- Comune di Contursi Terme
- Coat of arms
- Contursi Terme Location within Italy Contursi Terme Location within Campania
- Coordinates: 40°38′N 15°14′E﻿ / ﻿40.633°N 15.233°E
- Country: Italy
- Region: Campania
- Province: Salerno (SA)
- Frazioni: Bagni di Contursi, Pagliarini, Toppe, Piana, Monte di Pruno, Iannamici, Prato, Ponte Mefita, Saginara, San Pietro, Serroni

Government
- • Mayor: Antonio Briscione

Area
- • Total: 28.90 km^{2} (11.16 sq mi)
- Elevation: 250 m (820 ft)

Population (31 August 2007)
- • Total: 3,281
- • Density: 113.5/km^{2} (294.0/sq mi)
- Demonym: Contursini
- Time zone: UTC+1 (CET)
- • Summer (DST): UTC+2 (CEST)
- Postal code: 84024
- Dialing code: 0828
- ISTAT code: 065046
- Patron saint: Saint Donatus
- Saint day: 7 August
- Website: Official website

= Contursi Terme =

Contursi Terme (Contursano: Cundurs) is a village and comune in the province of Salerno in the Campania region of south-western Italy.

==Early history==
No secure identification of Contursi Terme, where ancient remains confirm a settlement at the confluence of the Tanagro (ancient Tanager) with the Sele, is likely. The Roman Ursentum noted in Pliny's Natural History (III.2), is more usually identified with Caggiano. The local historian A. Filomarino, based on etymologies of toponyms, placed the commune's origins as early as the fourth century AD, the result of efforts by the inhabitants of the former Saginara and Contursi to fortify a site that was destroyed by Alaric's Goths at the end of the fourth century. Under the Lombards it appears to have belonged to the gastaldate of Conza, when a fortress was built in 840 by Orso, count of Conza, from whom the stronghold probably took its name Castrum comitis Ursi, the "castle of count Orso") Orso took the part of his kinsman Siconulf of Salerno (839–51) in internecine wars with Radelchis I of Benevento, who had been a former gastaldo of Conza.

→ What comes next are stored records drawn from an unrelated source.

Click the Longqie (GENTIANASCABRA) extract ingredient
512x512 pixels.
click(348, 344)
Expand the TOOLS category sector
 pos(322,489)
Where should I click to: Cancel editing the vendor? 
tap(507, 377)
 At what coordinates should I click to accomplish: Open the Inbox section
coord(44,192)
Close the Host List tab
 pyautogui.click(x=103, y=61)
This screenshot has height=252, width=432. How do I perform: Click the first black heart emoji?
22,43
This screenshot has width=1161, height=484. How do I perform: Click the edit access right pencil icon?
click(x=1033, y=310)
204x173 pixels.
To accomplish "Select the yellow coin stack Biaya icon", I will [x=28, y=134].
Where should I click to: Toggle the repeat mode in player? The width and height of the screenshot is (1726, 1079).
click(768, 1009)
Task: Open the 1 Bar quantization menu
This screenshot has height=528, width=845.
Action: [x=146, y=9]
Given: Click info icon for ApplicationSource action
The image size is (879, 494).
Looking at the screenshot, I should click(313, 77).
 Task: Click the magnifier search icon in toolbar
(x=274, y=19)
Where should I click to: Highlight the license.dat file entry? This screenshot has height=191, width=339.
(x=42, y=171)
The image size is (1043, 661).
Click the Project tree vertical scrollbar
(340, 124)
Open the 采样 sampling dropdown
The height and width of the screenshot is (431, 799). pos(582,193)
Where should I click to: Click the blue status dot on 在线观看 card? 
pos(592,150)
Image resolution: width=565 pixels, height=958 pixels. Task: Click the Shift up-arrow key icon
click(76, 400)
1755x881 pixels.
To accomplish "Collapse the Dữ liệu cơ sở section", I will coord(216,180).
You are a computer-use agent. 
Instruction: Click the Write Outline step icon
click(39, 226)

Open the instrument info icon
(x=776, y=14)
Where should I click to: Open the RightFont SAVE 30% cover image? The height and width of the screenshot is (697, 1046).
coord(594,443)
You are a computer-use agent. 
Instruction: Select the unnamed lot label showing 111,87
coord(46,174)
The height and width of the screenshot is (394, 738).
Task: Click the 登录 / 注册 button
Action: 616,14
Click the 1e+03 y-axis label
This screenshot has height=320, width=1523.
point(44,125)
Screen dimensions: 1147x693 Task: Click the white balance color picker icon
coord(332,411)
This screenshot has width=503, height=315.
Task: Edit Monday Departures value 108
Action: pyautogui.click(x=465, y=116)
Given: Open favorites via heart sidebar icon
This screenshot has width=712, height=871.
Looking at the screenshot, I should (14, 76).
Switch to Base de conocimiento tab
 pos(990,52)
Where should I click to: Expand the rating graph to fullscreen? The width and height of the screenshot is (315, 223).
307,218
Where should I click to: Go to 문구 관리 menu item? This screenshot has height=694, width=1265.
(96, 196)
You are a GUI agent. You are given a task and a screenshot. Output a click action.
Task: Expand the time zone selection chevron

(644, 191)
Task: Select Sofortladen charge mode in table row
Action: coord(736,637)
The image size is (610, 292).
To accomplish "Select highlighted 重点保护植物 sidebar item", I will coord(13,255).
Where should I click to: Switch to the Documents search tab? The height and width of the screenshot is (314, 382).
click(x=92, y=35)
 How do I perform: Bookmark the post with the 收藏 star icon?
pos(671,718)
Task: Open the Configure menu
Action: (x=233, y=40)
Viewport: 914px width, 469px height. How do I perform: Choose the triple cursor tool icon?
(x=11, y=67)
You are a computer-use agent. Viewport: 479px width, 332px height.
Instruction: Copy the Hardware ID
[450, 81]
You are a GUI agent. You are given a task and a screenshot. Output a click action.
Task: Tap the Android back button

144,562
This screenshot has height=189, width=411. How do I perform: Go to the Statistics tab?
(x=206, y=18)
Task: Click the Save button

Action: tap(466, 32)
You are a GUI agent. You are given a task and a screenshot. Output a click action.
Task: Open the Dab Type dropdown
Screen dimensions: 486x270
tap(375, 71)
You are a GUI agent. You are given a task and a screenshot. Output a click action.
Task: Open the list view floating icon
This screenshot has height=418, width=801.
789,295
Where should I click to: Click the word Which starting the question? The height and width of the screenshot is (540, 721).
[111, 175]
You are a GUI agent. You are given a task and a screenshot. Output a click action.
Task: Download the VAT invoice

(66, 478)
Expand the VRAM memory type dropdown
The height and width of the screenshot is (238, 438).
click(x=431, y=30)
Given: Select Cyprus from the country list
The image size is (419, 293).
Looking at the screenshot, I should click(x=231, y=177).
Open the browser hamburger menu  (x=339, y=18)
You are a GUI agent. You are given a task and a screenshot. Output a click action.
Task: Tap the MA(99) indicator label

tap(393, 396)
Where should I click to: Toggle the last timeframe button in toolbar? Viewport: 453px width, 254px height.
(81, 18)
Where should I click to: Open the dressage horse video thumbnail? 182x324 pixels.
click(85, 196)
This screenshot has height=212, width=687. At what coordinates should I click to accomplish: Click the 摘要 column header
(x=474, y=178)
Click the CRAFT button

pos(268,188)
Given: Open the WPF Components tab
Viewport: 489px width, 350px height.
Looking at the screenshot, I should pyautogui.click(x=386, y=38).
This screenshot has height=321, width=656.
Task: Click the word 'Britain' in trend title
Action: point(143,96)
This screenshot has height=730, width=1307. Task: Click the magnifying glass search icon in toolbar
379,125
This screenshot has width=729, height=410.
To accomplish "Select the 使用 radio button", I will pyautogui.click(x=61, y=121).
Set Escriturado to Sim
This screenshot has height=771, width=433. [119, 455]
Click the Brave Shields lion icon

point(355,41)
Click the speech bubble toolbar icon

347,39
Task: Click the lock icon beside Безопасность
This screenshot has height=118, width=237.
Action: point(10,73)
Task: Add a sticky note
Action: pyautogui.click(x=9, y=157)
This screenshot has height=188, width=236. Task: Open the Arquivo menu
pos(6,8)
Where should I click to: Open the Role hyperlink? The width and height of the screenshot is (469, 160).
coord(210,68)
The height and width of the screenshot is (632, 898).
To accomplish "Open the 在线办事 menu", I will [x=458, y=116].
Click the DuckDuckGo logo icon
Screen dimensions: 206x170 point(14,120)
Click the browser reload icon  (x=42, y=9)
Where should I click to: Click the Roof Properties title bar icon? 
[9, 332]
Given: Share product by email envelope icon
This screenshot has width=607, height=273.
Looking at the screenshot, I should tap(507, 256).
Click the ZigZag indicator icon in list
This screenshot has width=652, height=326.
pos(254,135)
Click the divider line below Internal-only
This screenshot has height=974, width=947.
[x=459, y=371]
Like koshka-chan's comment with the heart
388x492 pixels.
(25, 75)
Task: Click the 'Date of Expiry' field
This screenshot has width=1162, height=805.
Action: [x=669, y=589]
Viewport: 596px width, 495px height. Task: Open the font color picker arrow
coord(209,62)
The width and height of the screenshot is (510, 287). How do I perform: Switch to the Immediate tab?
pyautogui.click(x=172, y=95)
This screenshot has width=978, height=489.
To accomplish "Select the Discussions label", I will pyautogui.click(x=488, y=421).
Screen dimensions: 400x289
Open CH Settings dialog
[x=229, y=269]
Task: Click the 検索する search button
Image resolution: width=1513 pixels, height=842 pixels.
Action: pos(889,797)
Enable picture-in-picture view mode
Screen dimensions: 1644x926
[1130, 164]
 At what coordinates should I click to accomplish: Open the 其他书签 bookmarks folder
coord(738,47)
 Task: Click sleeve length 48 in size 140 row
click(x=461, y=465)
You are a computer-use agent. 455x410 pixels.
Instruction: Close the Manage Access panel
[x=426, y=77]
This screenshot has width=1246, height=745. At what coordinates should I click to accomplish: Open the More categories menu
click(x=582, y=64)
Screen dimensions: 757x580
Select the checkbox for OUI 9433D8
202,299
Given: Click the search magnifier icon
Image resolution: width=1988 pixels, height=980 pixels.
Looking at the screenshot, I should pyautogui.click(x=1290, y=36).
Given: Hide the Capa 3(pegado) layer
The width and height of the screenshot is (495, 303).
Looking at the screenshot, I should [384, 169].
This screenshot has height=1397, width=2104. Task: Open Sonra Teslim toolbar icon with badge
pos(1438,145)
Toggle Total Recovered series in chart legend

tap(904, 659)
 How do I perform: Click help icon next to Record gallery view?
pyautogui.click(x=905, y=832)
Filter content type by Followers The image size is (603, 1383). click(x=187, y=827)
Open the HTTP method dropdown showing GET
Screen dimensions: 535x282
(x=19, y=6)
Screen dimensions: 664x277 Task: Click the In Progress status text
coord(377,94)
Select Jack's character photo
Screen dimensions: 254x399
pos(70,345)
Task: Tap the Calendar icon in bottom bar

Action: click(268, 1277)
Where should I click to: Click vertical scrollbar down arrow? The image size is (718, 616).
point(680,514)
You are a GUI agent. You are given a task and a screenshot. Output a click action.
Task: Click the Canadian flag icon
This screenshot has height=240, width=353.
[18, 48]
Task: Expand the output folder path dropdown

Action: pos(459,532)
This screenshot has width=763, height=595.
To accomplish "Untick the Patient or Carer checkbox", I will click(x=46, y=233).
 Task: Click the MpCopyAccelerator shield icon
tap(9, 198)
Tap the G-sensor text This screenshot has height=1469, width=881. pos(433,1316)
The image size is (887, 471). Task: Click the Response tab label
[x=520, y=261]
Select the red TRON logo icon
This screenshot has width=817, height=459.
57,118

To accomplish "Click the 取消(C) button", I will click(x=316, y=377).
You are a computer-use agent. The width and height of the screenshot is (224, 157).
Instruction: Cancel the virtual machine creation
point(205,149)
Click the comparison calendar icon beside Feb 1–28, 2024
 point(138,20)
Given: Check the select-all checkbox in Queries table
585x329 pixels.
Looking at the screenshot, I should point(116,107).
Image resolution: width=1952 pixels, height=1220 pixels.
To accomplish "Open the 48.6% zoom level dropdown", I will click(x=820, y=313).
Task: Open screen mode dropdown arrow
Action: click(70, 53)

The later history of Contursi Termi formed a local part of the Principality of Salerno, which was retained as a title until the territory was divided in three by Charles II of Naples in 1287, Contursi passing to the prince of Citerione (or Citra) and held by the family Sanseverino. In 1348, Contursi was taken by Louis of Taranto, king of Naples by right of his wife Joanna; he passed the title to his adherents, the Origlia. In 1448 Antonio Sanseverino succeeded in reclaiming title to Contursi, but the Sanseverino heirs held it only until the early sixteenth century, under the Viceroys of Naples. From the seventeenth century the commune passed successively through a number of families, the Bernalli, Pepe, Ludovisi and Parisani Bonanno. The last to hold the contado before the reunification of Italy were the Pisani di Tolentino, marchesi di Caggiano.

==The thermal springs==
The thermal baths, insecurely linked to notices by Roman writers, were described in a manuscript Balnea Contursi of 1231; The fifteen thermal springs, with varying mineral content, have retained their curative reputation, for bathing, both in warm pools and in a cold plunge, and for drinking.

==Parkinson's disease==
Families from the village have played an important role in the understanding of Parkinson's disease. In 1986, Larry Golbe, a doctor based at the University of Medicine and Dentistry of New Jersey, came across a family with six Parkinson's patients, and found that they had originated in Contursi. A few months later he found a second family with several Parkinson's patients, who also had ancestors from the village. This prompted Golbe to collaborate with Giuseppe DiIorio at the University of Naples, to analyse the DNA from Contursani and people who had emigrated from the village across the world. They identified three families in Italy and three families in the US, all of whom were descendants from a single couple who lived in Contursi in the late 17th and early 18th centuries. Of 400 members of this extended family, known as the "Contursi kindred", 61 are known to have had Parkinson's. This showed for the first time that Parkinson's could be inherited.

Geneticists Alice Lazzarini and William Johnson worked through the early 1990s trying to isolate the mutation that caused the disease. In 1996, a team led by Mihael Polymeropoulos at the National Institutes of Health located by linkage analysis the Parkinson's disease gene of the Contursi kindred on the long arm of human chromosome 4. In 1997, the same team identified a point mutation in the alpha-synuclein gene in the Contursi kindred as well as Greek pedigrees with Parkinson's disease. The NIH team and a team led by Maria Grazia Spillantini reported on alpha-synuclein deposits in Lewy bodies as well as alpha-synuclein inclusions in other neurodegenerative disorders.